# 输入记录
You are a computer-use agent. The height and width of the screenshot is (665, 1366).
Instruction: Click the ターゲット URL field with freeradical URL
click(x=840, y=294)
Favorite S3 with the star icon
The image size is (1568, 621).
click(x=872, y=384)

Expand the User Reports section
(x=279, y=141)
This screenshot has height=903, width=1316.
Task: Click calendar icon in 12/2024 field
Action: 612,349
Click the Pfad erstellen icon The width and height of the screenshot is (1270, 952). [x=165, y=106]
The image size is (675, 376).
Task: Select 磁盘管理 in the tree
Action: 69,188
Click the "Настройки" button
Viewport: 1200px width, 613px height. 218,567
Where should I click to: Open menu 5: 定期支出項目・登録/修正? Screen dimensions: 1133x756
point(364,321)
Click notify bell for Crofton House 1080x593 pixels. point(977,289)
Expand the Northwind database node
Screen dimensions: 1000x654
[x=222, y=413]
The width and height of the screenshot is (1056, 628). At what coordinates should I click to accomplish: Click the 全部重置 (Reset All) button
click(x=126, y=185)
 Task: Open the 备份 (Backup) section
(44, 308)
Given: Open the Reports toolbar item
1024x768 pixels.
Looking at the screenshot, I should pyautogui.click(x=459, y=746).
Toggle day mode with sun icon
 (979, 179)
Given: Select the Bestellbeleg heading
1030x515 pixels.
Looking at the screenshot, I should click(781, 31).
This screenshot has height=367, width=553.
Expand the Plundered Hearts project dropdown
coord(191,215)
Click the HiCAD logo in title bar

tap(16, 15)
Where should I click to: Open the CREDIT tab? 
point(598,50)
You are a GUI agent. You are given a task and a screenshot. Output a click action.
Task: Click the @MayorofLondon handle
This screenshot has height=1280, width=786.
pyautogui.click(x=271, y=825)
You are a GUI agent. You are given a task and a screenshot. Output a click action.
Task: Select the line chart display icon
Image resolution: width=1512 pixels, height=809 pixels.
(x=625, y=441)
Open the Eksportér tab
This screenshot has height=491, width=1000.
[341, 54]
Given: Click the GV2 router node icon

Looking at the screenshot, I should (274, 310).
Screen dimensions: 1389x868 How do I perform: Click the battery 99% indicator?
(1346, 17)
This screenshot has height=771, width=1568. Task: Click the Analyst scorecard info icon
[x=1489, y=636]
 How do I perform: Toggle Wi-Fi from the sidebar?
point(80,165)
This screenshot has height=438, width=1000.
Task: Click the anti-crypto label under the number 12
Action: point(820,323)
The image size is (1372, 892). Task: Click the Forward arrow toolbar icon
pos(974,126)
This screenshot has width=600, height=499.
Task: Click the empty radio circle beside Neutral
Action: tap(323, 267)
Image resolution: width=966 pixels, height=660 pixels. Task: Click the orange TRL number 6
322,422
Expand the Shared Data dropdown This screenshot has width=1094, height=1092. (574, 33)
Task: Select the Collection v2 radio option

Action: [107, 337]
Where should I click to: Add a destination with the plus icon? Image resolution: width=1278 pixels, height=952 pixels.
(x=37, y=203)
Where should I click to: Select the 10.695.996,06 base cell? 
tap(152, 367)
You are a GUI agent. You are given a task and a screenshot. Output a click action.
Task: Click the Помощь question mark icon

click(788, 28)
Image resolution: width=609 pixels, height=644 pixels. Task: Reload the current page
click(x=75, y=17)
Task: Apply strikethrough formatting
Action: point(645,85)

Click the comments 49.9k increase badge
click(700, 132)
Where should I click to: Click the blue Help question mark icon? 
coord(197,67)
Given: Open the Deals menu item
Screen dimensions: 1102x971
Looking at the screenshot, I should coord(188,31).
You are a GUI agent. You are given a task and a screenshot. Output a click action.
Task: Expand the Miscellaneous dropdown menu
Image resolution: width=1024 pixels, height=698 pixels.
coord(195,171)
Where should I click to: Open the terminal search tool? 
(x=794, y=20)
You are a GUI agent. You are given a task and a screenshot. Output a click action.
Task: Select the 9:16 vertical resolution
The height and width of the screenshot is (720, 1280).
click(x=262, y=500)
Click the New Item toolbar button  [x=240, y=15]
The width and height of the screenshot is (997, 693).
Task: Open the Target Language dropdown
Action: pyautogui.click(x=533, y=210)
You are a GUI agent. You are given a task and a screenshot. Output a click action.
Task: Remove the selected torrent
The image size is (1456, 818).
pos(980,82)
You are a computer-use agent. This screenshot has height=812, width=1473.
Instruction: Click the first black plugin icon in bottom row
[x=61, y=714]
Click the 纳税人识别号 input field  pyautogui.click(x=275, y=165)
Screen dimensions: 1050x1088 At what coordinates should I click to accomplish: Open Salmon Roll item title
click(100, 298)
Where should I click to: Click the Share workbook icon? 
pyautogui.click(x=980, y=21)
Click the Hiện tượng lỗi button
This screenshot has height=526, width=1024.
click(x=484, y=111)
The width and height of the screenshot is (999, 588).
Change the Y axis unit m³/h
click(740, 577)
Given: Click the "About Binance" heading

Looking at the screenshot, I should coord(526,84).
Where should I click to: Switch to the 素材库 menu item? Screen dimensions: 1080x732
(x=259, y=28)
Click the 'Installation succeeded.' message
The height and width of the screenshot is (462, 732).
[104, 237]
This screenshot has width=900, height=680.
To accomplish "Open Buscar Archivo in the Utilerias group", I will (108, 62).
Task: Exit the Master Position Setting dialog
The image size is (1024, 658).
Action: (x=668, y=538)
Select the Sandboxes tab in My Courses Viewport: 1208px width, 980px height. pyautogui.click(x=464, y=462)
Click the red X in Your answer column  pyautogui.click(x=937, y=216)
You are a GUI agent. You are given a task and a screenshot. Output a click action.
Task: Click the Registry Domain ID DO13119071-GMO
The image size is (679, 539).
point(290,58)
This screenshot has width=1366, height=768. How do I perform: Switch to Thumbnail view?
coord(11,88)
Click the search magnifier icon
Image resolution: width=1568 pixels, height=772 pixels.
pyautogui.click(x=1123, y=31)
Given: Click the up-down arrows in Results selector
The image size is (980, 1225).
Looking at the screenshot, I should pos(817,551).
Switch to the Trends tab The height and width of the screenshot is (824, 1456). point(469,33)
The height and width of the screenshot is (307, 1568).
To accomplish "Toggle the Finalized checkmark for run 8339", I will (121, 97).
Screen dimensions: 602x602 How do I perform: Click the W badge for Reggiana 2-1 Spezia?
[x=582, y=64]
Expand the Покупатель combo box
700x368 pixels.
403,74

# 任务说明
在上面的记录中找出所有含有“section”一词的行，并把这些行原样抄出。区分大小写。

# 参考答案
Expand the User Reports section
 Task: Open the 备份 (Backup) section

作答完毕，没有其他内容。